The rural Dutch villages of Egmond aan Zee, Egmond aan den Hoef, and Egmond Binnen played host to a small artists' colony beginning in 1881 when the American artist George Hitchcock settled there. Walter MacEwen, also American, painted there from 1883 to 1885. Another American, Gari Melchers, arrived in 1884. Melchers continued there for 25 years, recording the people and the rural environment. See Joseph G. Dreiss, Gari Melchers; His Works in the Belmont Collection, Charlottesville, University Press of Virginia, 1984, pp. 11ff.

==Statistics==
In 2001, the town of Egmond aan Zee had 5086 inhabitants. The built-up area of the town was 0.85 km^{2}, and contained 2490 residences.

==Events==
The Egmond Half Marathon (Dutch: Egmond Halve Marathon) is an annual half marathon race over 21.1 kilometres that has been staged since 1973. The competition normally takes place in early January. Sections of the road race cross along the beach and sand dunes of the village, situated on the North Sea coast. The 2010 edition of the race was cancelled due to poor weather conditions, marking the first break in the race's history.

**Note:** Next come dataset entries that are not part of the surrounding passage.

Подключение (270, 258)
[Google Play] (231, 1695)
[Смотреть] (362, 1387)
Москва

From 1995, Egmond aan Zee has hosted the Finder Darts Masters, a yearly major darts tournament that features players for the British Darts Organisation circuit, and formally sanctioned by the World Darts Federation. It is usually held in December, at the Hotel Zuiderduin, and is traditionally the last tournament held before the World Championship.

== Cultural references ==
Egmond aan Zee is the setting of part of the novel The Tree and the Vine (1954) by Dola de Jong.